As far as I can see this process is all complete for ANIC [1] so I will close this issue, and thanks for reporting it. Please can you continue to use the feedback mechanisms in place? - this Jira system, and the email addresses for the data manager and technical contacts are the most constructive way to ensure issues are addressed properly.
[1] http://www.gbif.org/dataset/beed1b50-8c73-11dc-aaed-b8a03c50a862
Author: rdmpage
Created: 2014-10-31 12:04:58.673
Updated: 2014-10-31 12:04:58.673
I take your point, but I don't think you can really claim to be a "dumb index" like Google (which, of course, isn't dumb at all given how much semantic processing it does). In this case pretty obvious crap was ingested and displayed, and all I'm suggesting is that it should have been possible to spot that something was wrong (lat,long pairs of null and a float are a bit of a give away).
People changing ids between indexing is another issue, obviously they shouldn't do that, but in some cases (such as POR-2492 ) the identifier field was the same, just the collection code had changed. The provider had done what they were supposed to.

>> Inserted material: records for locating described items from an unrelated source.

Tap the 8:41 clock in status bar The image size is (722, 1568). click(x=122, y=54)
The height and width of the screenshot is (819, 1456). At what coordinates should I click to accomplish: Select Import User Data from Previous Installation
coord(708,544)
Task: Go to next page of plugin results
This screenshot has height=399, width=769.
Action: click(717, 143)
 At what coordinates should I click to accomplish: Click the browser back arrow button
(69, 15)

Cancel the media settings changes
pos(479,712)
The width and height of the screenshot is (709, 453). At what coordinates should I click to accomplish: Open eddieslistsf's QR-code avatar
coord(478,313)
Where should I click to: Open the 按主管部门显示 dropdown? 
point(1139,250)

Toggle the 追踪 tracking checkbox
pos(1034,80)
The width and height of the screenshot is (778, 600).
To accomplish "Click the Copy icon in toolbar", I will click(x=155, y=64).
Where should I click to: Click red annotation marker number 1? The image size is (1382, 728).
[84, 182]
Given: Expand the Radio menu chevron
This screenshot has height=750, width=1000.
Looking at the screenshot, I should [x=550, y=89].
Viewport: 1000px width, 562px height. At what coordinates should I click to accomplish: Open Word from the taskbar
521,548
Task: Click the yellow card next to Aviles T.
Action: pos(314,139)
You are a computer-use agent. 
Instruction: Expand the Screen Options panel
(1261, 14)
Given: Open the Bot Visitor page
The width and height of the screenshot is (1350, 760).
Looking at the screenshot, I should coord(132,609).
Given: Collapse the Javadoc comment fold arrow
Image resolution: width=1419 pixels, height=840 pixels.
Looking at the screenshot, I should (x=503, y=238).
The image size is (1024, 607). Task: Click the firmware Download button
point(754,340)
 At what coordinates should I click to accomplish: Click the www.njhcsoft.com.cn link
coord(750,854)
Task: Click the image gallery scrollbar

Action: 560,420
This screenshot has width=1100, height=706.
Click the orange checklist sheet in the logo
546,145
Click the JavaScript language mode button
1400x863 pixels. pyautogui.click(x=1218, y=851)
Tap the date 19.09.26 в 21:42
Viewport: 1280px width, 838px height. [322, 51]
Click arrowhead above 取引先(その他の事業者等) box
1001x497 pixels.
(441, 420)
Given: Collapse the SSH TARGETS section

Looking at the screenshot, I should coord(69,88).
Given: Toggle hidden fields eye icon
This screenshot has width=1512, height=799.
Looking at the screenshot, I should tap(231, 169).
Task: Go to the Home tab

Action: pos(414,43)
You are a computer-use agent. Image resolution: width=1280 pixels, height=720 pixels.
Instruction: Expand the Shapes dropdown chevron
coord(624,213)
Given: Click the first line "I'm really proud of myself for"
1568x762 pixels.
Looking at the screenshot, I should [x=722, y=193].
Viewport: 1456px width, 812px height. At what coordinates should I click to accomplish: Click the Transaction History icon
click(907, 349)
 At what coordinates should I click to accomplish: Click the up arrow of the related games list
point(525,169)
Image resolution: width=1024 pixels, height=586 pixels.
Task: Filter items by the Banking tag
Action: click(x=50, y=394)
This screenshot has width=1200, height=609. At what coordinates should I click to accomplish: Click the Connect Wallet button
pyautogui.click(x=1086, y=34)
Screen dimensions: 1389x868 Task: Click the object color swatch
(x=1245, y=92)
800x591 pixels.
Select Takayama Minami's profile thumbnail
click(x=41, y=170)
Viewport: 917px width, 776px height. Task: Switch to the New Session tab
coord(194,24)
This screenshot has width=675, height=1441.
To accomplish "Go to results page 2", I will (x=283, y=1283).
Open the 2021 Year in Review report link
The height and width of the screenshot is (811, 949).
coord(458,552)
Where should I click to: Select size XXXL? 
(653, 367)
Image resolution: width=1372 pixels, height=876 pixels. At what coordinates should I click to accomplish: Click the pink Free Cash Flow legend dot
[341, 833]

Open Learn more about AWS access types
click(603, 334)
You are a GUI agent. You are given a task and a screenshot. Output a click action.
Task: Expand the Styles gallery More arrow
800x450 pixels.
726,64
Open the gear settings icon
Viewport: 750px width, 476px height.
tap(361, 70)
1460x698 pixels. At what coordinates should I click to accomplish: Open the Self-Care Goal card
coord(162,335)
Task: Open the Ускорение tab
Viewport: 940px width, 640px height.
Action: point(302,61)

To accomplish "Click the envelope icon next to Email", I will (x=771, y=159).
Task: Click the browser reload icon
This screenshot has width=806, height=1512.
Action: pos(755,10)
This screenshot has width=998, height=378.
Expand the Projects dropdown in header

I get that this is challenging stuff, that resources are limited - and I'm on your side (even if you might not feel like it), but it's a continuing frustration to discover cases where there are large numbers of record (10^5 - 10^6) that are problematic. What's worse, is that I seem to be the first to spot these, which is deeply worrying (is nobody else looking?).